Y este contrapunto entre autor y personaje se magnifica con la ironía de que, poco tiempo después de la publicación de Austerlitz, Sebald muere en un accidente de tránsito en Norfolk, bien lejos de su tierra, justo cuando había alcanzado el cenit de su producción literaria. Austerlitz, el personaje, se pierde de la vista de los lectores en un amargo fundido a negro, lleno de preguntas e insinuaciones. Sebald, el autor, se esfuma en un abrupto corte de cinta justo cuando esperábamos más de esas respuestas que ahora no podrá darnos.

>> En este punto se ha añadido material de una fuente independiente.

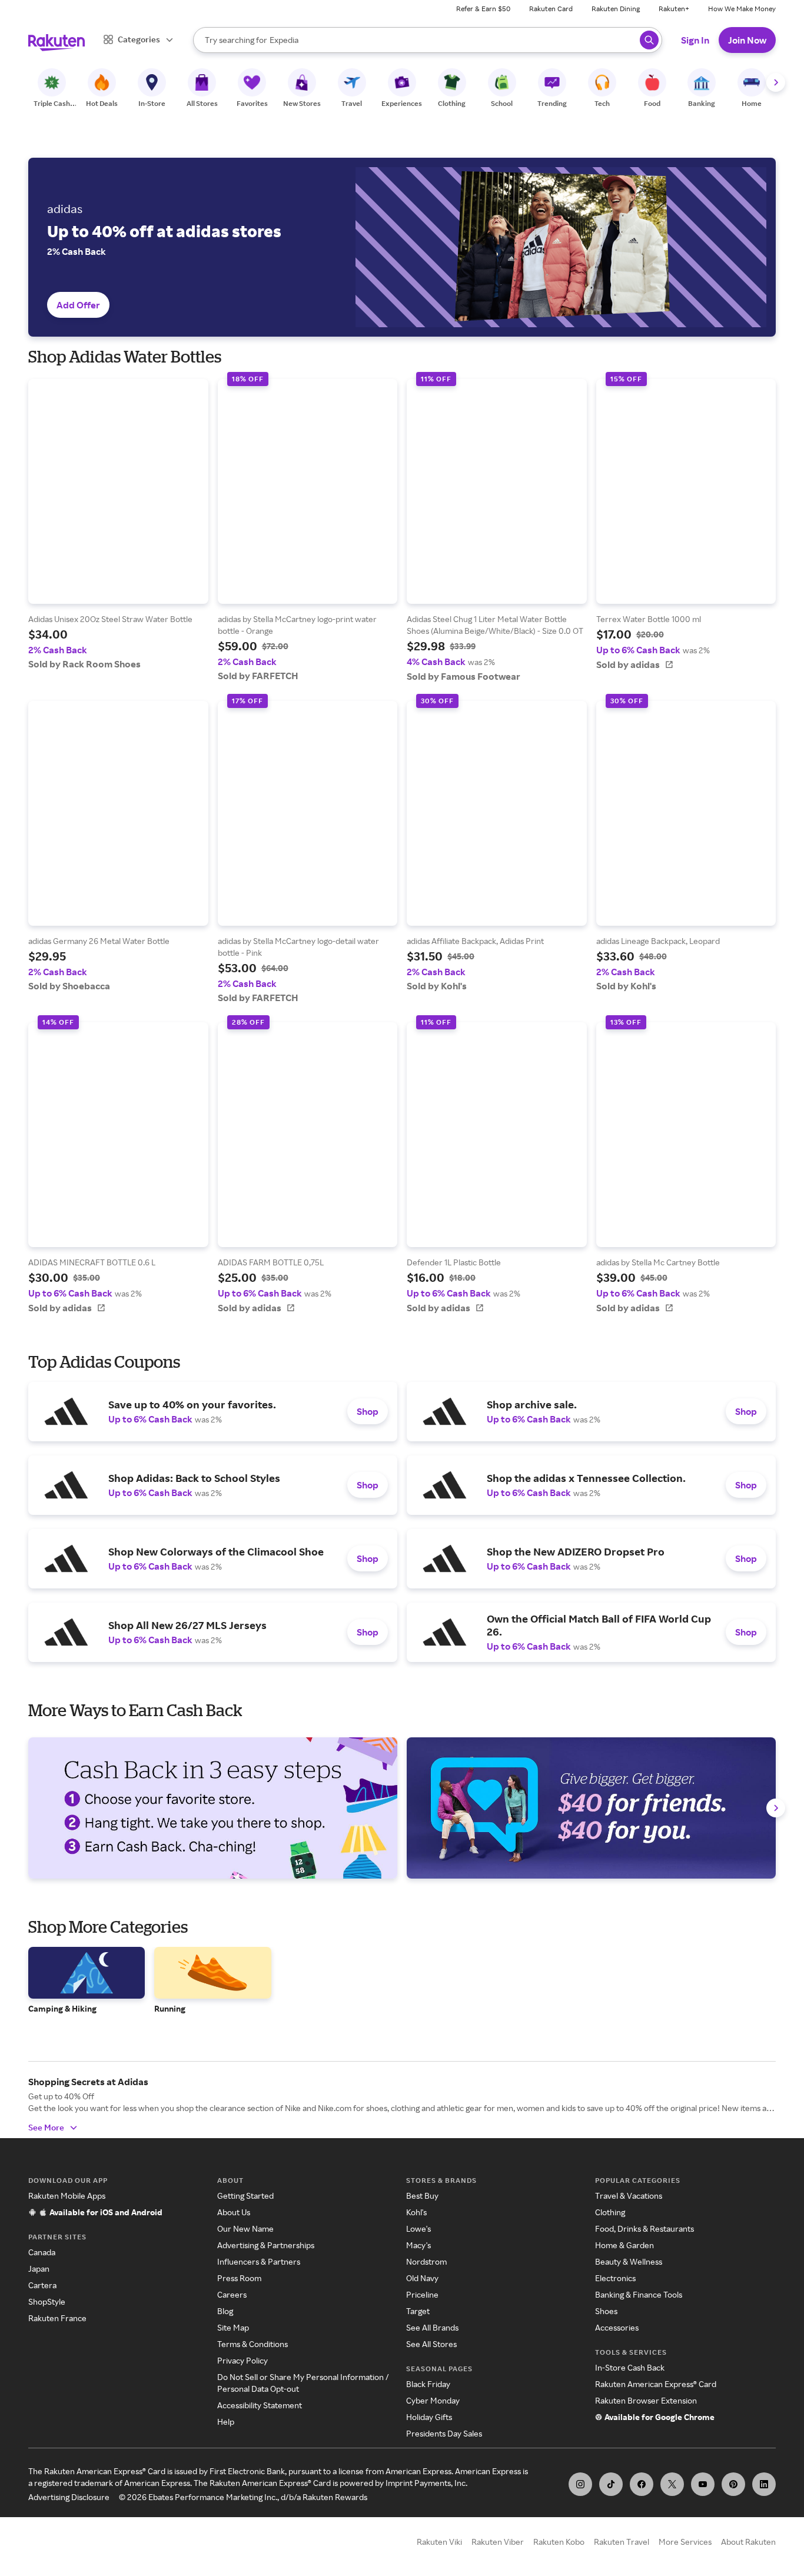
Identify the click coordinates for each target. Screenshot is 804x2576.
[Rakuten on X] (672, 2484)
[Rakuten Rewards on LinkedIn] (764, 2484)
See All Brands (432, 2327)
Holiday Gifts (429, 2417)
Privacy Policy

A poco de comenzar a redactar las primeras líneas de este artículo, me invadió un sentir parecido al que acudía en ocasiones a la conciencia de Austerlitz cuando se ponía a escribir, según relata en la mitad de la novela: “una especie de angustia difusa pero luego cada vez más densa, que hacía que el hermoso espectáculo de colores que iban desvaneciéndose se tornase en una palidez malvada y sin luz”. Lo que hemos de hacer con este spleen austerlitziano –en el que todo suena “vacío y falaz”– es combatirlo. Y la única manera de conseguirlo es aceptar con naturalidad que la resignación ha de ser en realidad aceptación, que el yo que pudimos haber sido no existe, son solo papeles, solo está en los libros, los documentos y las ilusiones. Pero no existe. Buscar respuestas, sí, identificar nuestro yo, también. Pero el yo verdadero es aquel que nos da las circunstancias actuales, no el pasado, el que solo tengo ahora y con el que he de convivir eternamente hasta el final de mis días. Austerlitz, esa opera magna, es resignación, sí. Una desesperanza activa, la búsqueda por la búsqueda misma. Porque lo único que nos queda es buscar, y hemos de buscar, claro que sí. Aunque no para nosotros, sino para el futuro.